I think most people are rushing around desperate to convey one impression of themselves to the world, and not stopping to consider who they really are as a person, as an individual. Even when I was being teased at school for being 'the geeky kid with glasses', I never wanted to change who I am or how others perceive me just to give myself an easier ride. And I wish people would back off, stop trying to transform me into a partygoer with the tightest of tops and the most non-existent of skirts - someone who goes around getting drunk and then accusing any man she unintentionally sleeps with of raping her. (Notably this is usually the case when the male in question is particularly unattractive, in which case he 'undoubtedly' spiked her drink).

Words of wisdom for the day, and paraphrasing someone or other but I really can't think who just now: remember, you are not a sheep.

Sunday, December 17, 2006

On Being a Drunk

I think I've found my destiny today - I must work at Being A Drunk. Really, I do the whole thing remarkably well, and courtesy of the ludicrously cheap alcohol prices here in Spain, can afford to. I have access to endless mournful music options thanks to having satellite TV, and furthermore a never-ending supply of tear-jerking movies. In addition to these key components, I am equipped with enough tragedies throughout my life to mull over, and a heart that has been broken frequently enough to justify plunging into the lower reaches of the wine glass.
Moreover, I have the ability to feel everything in my very core. Where someone else would feel sad, I feel tortured; when someone else would be happy, I am ecstatic. Being able to have anything experienced on an emotion-scale that ranges far higher and lower than the average, I am the ideal candidate for the role of Drunk.
I wonder if there are sponsorship programmes available. There are for every other damn thing.

Friday, December 15, 2006

On the Joke that is Journalism

Perhaps sometimes I go out of my way to make my headings have an element of alliteration about them, but I like to do it. Besides, today's is accurate. Journalism these days is a joke - I imagine there are a few newspapers somewhere out there that say things as they really are, but generally speaking everything is influenced by something/someone or other. I have a particular bone to pick with the BBC today, who ran an article in their magazine section entitled, 'Intimate Strangers.' Essentially, some woman or other is wandering around London taking photographs of the people she always sees on the way to work, but never speaks to.
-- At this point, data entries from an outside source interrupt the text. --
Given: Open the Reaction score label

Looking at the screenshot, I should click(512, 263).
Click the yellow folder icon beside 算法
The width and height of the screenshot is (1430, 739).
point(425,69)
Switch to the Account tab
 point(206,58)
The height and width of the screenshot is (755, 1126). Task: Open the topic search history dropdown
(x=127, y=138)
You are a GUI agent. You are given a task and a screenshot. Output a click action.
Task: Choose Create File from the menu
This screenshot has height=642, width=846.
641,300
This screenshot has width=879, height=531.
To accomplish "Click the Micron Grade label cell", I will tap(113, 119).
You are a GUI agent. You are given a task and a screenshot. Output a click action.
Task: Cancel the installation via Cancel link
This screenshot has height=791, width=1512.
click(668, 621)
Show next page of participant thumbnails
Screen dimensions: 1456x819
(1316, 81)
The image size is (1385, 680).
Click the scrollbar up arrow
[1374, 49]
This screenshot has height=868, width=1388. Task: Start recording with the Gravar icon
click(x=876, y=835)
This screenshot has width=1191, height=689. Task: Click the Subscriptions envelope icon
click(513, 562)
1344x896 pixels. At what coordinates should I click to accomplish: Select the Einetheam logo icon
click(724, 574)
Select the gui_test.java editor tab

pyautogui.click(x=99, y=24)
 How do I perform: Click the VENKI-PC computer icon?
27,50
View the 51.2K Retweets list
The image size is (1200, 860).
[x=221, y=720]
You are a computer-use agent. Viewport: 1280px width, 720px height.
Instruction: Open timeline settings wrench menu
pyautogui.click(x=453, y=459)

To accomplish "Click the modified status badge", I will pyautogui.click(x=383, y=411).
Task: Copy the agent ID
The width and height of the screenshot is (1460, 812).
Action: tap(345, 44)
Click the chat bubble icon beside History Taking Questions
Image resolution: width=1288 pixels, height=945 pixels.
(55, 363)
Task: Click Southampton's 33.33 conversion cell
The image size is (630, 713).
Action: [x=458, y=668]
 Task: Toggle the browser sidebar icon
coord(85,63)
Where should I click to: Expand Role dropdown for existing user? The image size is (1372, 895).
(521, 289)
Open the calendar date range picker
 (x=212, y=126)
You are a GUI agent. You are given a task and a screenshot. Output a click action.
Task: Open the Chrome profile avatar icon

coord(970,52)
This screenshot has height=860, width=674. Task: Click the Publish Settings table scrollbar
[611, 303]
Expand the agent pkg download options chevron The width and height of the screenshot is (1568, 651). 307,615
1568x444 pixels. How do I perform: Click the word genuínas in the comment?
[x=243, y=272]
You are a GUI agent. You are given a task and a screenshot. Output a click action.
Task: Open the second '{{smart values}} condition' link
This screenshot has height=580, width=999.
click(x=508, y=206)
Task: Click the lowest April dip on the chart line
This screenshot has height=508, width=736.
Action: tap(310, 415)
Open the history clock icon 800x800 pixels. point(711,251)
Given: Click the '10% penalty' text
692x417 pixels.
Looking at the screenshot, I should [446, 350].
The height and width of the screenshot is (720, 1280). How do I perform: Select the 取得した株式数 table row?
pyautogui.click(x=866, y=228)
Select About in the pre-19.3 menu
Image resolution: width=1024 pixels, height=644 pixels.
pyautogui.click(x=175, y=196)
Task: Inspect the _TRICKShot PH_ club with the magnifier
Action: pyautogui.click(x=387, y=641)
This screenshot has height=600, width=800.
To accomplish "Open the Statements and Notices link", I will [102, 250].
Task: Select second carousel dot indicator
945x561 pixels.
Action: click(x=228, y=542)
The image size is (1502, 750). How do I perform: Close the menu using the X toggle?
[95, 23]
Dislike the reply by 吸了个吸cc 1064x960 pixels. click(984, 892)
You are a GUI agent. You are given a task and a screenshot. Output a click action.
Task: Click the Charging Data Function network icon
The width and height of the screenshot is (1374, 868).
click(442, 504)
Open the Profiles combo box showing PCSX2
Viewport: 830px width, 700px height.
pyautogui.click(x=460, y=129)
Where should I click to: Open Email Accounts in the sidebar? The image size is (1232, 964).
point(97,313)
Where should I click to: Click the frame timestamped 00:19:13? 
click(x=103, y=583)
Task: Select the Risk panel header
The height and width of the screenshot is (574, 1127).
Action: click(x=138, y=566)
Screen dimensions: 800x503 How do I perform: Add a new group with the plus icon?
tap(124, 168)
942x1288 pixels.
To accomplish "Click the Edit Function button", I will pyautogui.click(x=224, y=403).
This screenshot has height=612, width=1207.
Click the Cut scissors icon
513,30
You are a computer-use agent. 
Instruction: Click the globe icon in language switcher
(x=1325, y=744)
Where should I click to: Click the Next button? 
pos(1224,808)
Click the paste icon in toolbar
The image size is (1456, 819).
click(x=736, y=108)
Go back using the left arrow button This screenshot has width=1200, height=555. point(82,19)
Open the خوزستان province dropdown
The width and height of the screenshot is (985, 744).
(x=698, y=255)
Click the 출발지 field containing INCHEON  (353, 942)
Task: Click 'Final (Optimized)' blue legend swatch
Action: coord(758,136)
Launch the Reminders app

The article is written as if she's had some incredible revelation about life in the 21st century, and the comments the BBC has chosen to put up as reactions to the article generally show readers exclaiming, wow! I've always thought this as well! How utterly cool?!
Shoot them all now. What the BBC should have done is run alongside this article another regarding the total lack of education in our country today. Has nobody else noticed that what this woman is basically doing is working on something Walt Whitman came up with over 150yrs ago? ('Crossing Brooklyn Ferry', for all my equally uneducated readers out there). This lack of communication she has noticed is hardly original... and overall, his poem is far more effective than her stream of photographs with 'fascinating' stories attached to each picture. Perhaps she is secretly scheming to turn the UK into America, in the sense that all people will be disturbingly friendly and enthusiastic about their fellow citizens. Americans are an awesome lot to watch; I particularly like the breed that appear as the audience on the likes of the Oprah Winfrey show. But really, keep them in America - the British 'stiff upper lip' should be celebrated, not denegrated.
Oh, I emailed this point into the BBC - the part related to Whitman and originality anyhow - but obviously it hasn't appeared as a 'comment'. Who is moderating these things? I remember attacking some ridiculous article about popular books, with everyone being 'surprised' that their favourite novels were invariably in the Waterstone's '3 for 2' offers. At this point, I cast my eyes heavenwards and shake my head...
While I'm on the subject, I'm absolutely fed up with seeing peoples' 'favourite book lists' that are merely designed to impress others. It is incredible how Dostoyevsky can suddenly become somebody's favourite author because at some point they managed to struggle through, 'Crime and Punishment.' Likewise, these lists invariably include a Dickens, an Austen, a Woolf if the person has any pretensions of feminism, and a J K Rowling if they aim to appear 'childlike'. People who have read, 'The Alchemist' are suddenly leading experts on Paulo Coehlo - had they bothered to read more than about three of his books, they'd have realised that all his ideas are summed up in those and further novels are mere repeats. Yes, they're interesting ideas, but I like a new concept in each book, not repetition of a successful formula.
I suppose the most depressing 'favourite book' lists are those which only incorporate, 'To Kill a Mockingbird', 'The Great Gatsby', and, 'Pride and Prejudice'. These books are the standard GCSE syllabus in the UK, and the fact is the reader hasn't actually gone beyond what the curriculum told them to read by the age of 16.
No wonder the journalists of today apparently don't know about one of the classic American poems. With the likes of 'York Notes' to help students out, who actually needs to KNOW anything these days?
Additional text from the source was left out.